[Dataset excerpts]
────────────────────────────────────────

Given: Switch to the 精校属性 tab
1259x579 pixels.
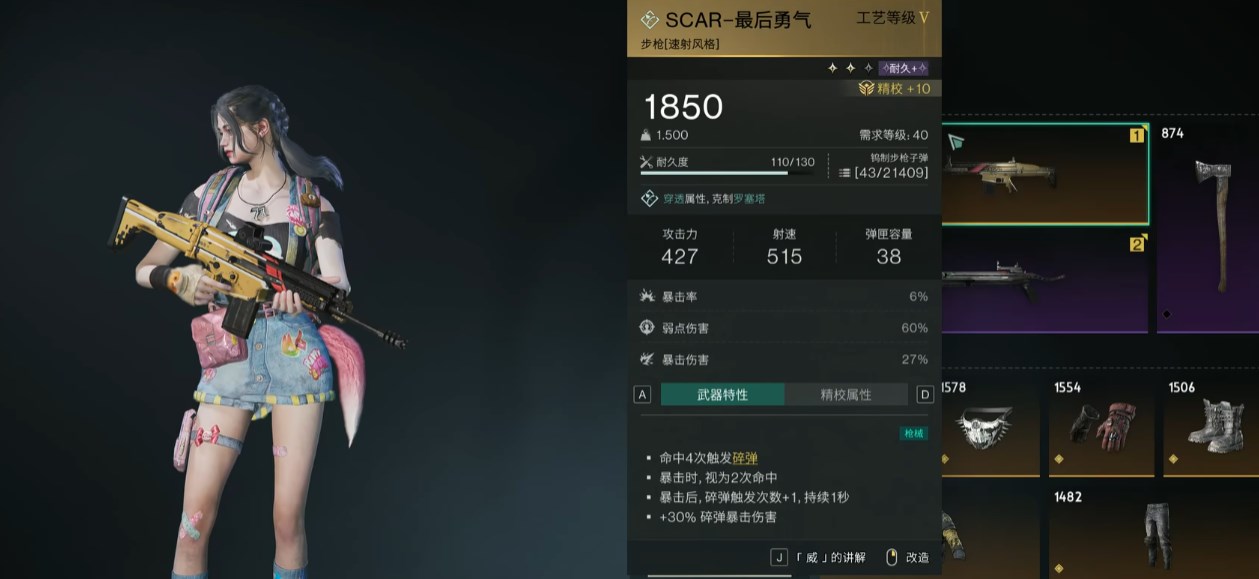Looking at the screenshot, I should click(x=846, y=395).
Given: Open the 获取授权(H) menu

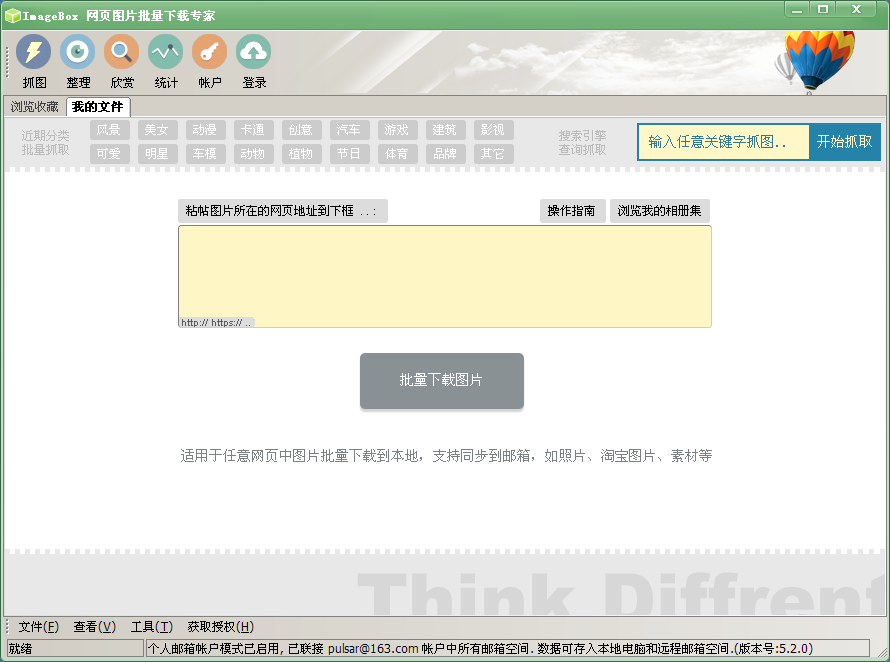Looking at the screenshot, I should click(221, 627).
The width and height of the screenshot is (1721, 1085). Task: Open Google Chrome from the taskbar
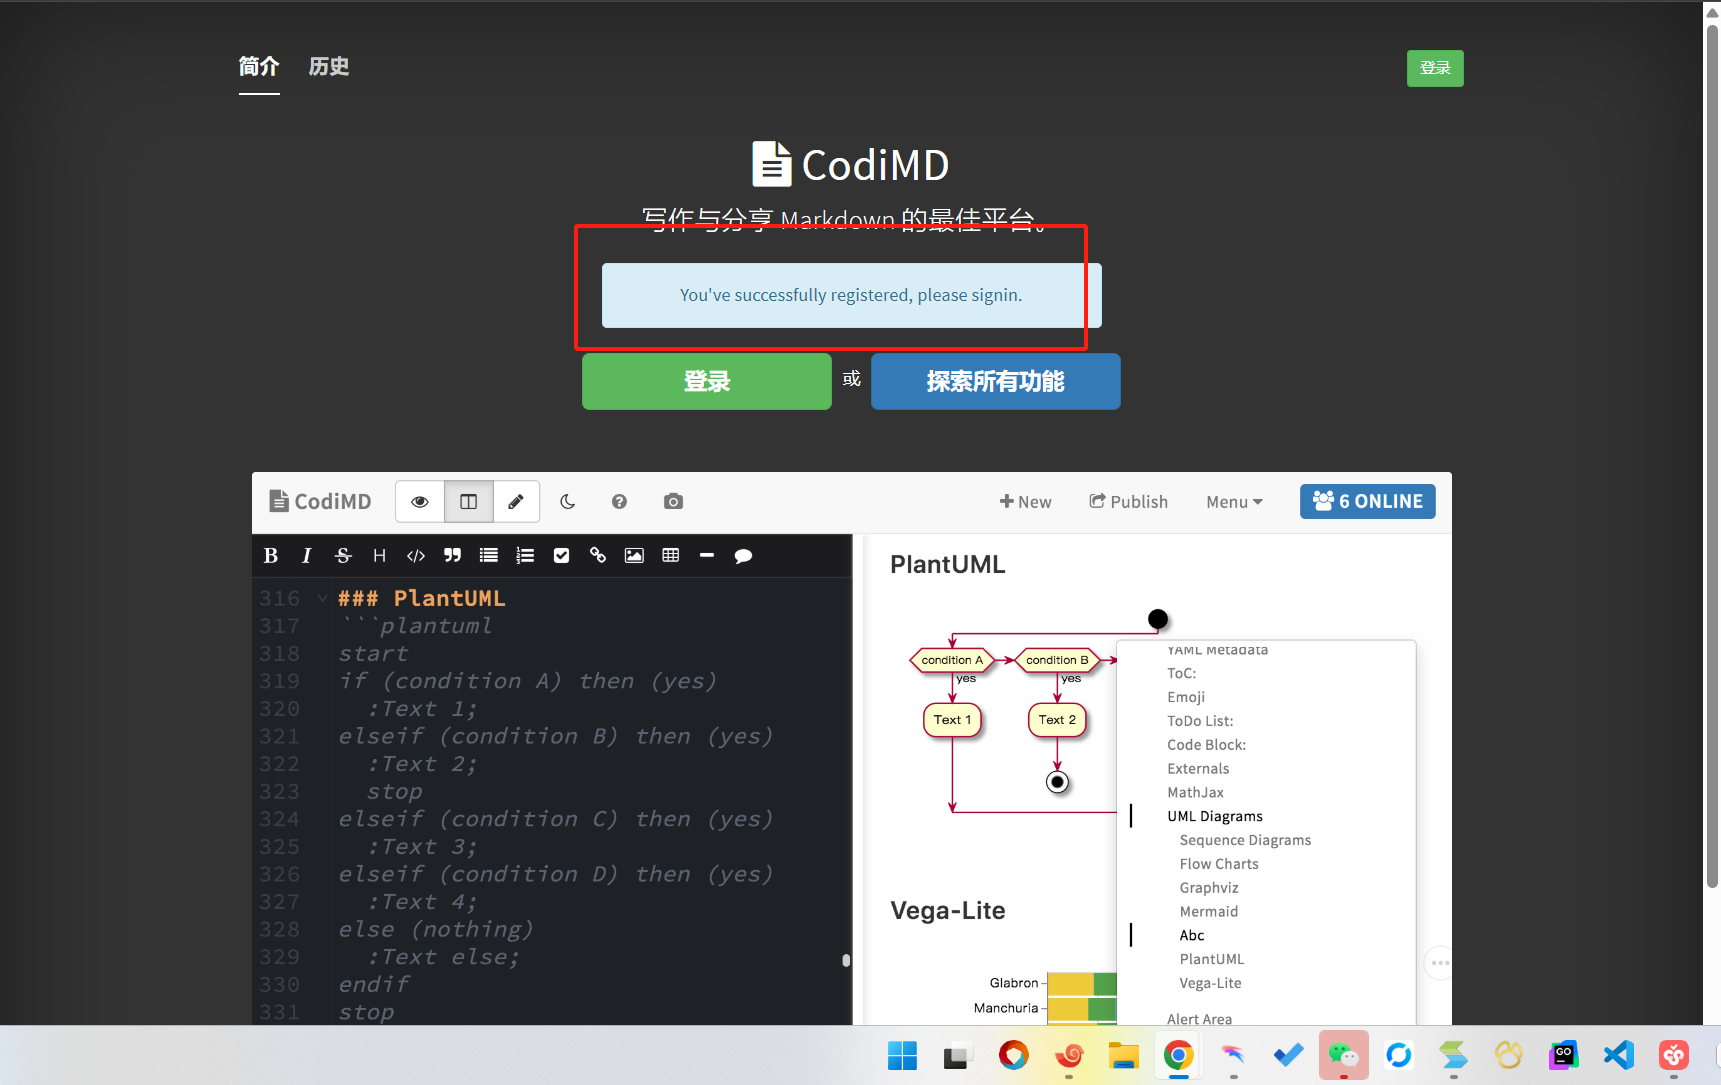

────────────────────────────────────────

• _Exercise prompt_:
Omit all images when repeating the data above exactly.

• _Solution to this exercise_:
Given: Switch to the 精校属性 tab
1259x579 pixels.
Looking at the screenshot, I should click(x=846, y=395).
Given: Open the 获取授权(H) menu

Looking at the screenshot, I should click(221, 627).
The width and height of the screenshot is (1721, 1085). Task: Open Google Chrome from the taskbar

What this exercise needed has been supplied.